Dataset extract →
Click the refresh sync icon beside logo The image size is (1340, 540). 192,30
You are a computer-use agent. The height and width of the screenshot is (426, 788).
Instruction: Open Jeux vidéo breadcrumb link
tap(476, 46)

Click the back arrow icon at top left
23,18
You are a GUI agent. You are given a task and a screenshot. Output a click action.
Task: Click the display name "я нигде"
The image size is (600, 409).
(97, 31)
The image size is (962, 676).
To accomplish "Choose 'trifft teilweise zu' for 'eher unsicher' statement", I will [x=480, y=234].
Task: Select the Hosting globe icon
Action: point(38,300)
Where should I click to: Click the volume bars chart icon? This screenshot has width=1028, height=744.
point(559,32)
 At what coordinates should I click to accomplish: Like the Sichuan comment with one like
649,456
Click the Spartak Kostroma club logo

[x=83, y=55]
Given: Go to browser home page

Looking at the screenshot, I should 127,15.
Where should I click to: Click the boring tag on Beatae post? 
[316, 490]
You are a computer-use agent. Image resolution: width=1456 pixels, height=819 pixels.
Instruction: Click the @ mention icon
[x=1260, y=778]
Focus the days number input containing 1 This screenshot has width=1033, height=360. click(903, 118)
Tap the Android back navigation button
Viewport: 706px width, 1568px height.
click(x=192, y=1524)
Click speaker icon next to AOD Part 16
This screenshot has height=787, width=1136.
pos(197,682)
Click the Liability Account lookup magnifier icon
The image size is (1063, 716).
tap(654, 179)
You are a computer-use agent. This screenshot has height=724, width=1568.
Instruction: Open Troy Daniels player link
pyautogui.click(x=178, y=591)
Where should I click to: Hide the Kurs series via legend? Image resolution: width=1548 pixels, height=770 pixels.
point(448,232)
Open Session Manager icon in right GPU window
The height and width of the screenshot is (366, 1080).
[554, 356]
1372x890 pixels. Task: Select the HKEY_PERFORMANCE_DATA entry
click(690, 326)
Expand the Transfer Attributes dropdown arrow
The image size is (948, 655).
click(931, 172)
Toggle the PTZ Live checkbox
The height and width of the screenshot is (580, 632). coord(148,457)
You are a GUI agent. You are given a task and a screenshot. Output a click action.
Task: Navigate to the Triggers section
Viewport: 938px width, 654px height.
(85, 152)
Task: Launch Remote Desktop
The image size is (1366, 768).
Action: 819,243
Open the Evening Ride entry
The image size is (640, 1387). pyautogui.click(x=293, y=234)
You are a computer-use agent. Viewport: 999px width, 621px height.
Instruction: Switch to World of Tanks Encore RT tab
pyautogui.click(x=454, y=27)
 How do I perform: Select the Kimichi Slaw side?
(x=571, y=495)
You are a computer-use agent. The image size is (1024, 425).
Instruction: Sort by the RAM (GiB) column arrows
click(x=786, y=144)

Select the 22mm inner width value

Description of the task → Return all lines of the data in which the string "computer" appears.

Response to the exercise →
You are a computer-use agent. The height and width of the screenshot is (426, 788).
You are a computer-use agent. Image resolution: width=1456 pixels, height=819 pixels.
You are a computer-use agent. This screenshot has height=724, width=1568.
You are a computer-use agent. Viewport: 999px width, 621px height.
You are a computer-use agent. The image size is (1024, 425).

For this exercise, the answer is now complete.